[Data extracted from a collection]
● ● ●

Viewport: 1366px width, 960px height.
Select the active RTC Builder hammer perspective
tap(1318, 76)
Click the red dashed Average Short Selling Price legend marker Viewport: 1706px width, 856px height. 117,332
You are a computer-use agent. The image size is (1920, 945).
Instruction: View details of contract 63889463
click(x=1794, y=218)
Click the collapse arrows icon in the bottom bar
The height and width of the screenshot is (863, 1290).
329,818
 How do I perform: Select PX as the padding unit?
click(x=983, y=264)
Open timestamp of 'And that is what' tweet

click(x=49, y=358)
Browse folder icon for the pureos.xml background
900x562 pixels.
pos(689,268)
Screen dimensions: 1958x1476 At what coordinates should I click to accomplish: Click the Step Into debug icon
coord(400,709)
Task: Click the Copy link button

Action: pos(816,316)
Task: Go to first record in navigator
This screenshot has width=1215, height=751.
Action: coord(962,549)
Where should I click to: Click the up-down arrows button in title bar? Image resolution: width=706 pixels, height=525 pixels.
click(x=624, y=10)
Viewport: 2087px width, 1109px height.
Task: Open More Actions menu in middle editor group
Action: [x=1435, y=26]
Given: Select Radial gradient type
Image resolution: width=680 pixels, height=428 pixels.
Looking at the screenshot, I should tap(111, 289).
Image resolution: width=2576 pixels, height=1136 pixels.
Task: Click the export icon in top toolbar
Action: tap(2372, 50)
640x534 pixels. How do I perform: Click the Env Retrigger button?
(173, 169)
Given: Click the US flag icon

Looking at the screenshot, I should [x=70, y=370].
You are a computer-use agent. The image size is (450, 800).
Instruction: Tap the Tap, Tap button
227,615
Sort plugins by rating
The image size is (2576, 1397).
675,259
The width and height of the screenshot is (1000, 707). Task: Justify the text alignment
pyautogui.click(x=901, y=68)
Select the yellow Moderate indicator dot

● ● ●

Print these entries again exactly as they appear, beginning with the line containing "Browse folder icon" and continuing through the line containing "Action: [x=1435, y=26]", including both of those lines.

• COMPLETED EXERCISE:
Browse folder icon for the pureos.xml background
900x562 pixels.
pos(689,268)
Screen dimensions: 1958x1476 At what coordinates should I click to accomplish: Click the Step Into debug icon
coord(400,709)
Task: Click the Copy link button

Action: pos(816,316)
Task: Go to first record in navigator
This screenshot has width=1215, height=751.
Action: coord(962,549)
Where should I click to: Click the up-down arrows button in title bar? Image resolution: width=706 pixels, height=525 pixels.
click(x=624, y=10)
Viewport: 2087px width, 1109px height.
Task: Open More Actions menu in middle editor group
Action: [x=1435, y=26]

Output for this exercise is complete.